Conclusion

Next Steps

Criminal courts serve not only as the pathway from arrest to incarceration, but they are also sites of their own forms of racial, economic, ableist, and gender oppression, control, and exploitation.

Thanks for walking through the path of a case with us. By now we hope it has become more clear that criminal courts serve not only as the pathway from arrest to incarceration, but they are also sites of their own forms of racial, economic, ableist, and gender oppression, control, and exploitation.

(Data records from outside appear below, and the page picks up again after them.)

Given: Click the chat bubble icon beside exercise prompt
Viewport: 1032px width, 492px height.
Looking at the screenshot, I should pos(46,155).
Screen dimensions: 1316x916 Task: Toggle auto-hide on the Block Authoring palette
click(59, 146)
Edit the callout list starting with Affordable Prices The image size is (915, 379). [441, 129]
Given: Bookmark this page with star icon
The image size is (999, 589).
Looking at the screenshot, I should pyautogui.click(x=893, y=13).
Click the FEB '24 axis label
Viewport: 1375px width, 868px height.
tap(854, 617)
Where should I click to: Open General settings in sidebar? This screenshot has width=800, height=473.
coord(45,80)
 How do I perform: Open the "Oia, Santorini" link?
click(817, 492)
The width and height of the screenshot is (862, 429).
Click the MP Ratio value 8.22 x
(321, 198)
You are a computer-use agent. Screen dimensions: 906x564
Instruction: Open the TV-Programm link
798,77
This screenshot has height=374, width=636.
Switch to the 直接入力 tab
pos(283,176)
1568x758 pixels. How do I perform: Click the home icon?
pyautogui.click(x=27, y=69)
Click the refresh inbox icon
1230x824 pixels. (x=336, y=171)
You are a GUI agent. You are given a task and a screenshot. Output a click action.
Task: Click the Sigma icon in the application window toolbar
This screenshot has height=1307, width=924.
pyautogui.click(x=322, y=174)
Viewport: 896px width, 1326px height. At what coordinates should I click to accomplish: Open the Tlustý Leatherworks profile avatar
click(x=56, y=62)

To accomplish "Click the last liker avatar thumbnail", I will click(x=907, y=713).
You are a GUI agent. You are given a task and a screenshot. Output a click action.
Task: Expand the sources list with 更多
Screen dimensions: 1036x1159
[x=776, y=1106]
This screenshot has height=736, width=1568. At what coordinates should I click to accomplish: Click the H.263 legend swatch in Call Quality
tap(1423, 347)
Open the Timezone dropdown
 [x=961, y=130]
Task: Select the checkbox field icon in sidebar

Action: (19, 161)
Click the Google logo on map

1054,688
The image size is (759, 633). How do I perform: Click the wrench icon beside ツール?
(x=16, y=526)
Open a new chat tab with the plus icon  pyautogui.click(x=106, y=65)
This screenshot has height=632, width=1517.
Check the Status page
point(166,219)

While courts exist, they remain sites of contestation. Organizers, community members, people being prosecuted and their loved ones have found ways to intervene at different steps of the case to shift power from the system to people and communities being prosecuted. Court watching, bail funds, cop watching, and defense campaigns are just a few examples. You can learn more in this resource

The processes, procedures, practices, and court actors that make up criminal court are all interconnected parts of a system that are rooted in and upheld by white supremacy and racial capitalism, and are designed to punish. Tweaks of different aspects—whether procedural reforms or electing progressive prosecutors or judges—will not change what the system was designed to do. Those reforms might alleviate some harm, but the system remains in place, fundamentally unjust and corrupt. If something cannot be fixed, then it must be abolished: what are the things we can do right now to shrink the size, scope, and resources of the criminal punishment system? What are other ways we can evaluate and adjudicate harm currently so we don’t have to rely on the courts? What demands or changes get us closer to a future without courts and prisons and police and social control? Which ones build power and strengthen our abolitionist movements?